Ich fange all die besonderen Momente ein, die scheinbar alltäglichen Situationen, die Faszination des Unperfekten.
Dabei schaue ich genau hin und ermutige Menschen dazu, öfter mal die Perspektive zu wechseln - auf ihre Umgebung, auf ihre Mitmenschen, auf sich selbst.
Mit der Veröffentlichung meines ersten Romans "Der Geschmack meiner Jugend" und den Ausstellungen meiner Fotoprojekte in verschiedenen Städten, habe
ich mir gleich zwei große Lebensträume erfüllt.
Mit meiner Kamera umherzustreifen, schenkt mir innere Ruhe und Selbstvergessenheit, wirkt dem Weltschmerz entgegen, der dieser Tage
oft sehr groß ist.
Diese Leidenschaft war schon immer eine Art Selbsttherapie für mich und hat mir im Umgang mit jahrelangen Depressionen sehr geholfen. Denn durch den fotografischen Blick sehe ich all das Schöne,
das diese Welt zu bieten hat.
Außerdem möchte ich mich erinnern!
An jedes kleinste Detail meines Lebens.
An das Schöne und das Schwere.
An alles, was das Leben ausmacht.
Deshalb halte ich fest, was mich umgibt - in Bildern und in Worten.
Meine Arbeit:
Neben meinen Auftragsarbeiten realisiere ich immer wieder persönliche Serien.

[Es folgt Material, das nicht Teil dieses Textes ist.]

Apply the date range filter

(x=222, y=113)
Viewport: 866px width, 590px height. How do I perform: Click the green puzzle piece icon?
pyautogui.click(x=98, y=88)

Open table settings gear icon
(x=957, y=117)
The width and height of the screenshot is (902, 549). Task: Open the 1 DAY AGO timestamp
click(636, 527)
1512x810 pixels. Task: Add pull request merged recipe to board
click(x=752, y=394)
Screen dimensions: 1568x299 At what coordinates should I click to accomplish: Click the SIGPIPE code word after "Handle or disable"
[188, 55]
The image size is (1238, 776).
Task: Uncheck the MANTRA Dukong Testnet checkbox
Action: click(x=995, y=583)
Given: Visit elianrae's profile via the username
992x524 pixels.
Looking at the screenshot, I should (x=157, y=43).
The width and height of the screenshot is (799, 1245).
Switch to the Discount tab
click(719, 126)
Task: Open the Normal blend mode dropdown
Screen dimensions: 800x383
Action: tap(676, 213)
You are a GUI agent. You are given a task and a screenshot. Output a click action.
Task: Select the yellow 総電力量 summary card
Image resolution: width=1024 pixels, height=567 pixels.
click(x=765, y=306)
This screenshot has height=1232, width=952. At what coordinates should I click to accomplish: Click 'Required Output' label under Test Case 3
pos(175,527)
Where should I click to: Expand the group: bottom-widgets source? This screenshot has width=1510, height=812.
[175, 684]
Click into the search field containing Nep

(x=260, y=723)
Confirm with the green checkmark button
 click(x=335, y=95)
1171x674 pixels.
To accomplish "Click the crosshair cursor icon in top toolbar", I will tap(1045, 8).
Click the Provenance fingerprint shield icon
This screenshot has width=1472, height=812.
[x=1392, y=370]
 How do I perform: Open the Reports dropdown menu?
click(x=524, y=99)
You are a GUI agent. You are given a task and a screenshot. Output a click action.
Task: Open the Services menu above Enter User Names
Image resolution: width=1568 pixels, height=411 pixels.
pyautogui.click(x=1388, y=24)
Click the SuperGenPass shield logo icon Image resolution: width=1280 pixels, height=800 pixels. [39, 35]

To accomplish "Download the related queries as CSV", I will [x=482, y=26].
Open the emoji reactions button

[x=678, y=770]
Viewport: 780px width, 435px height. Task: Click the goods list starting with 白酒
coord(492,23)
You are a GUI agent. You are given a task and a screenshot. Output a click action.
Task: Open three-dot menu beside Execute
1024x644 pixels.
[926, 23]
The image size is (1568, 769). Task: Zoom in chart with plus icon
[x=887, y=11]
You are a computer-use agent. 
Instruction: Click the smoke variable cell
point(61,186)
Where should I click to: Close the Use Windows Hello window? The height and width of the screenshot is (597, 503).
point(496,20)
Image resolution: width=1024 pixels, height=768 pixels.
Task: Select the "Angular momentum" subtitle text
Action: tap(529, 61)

Ich fotografiere Menschen im Alltag, Landschaften und Natur oder ich konserviere Überbleibsel aus vergangenen Zeiten, um sie vor dem Vergessen zu
bewahren.
Viele dieser Arbeiten entstehen in Ostdeutschland, wo ich aufgewachsen und bis heute verwurzelt bin.
Immer wieder kehre ich dorthin zurück und versuche, das festzuhalten, was geblieben ist und das, was sich verändert.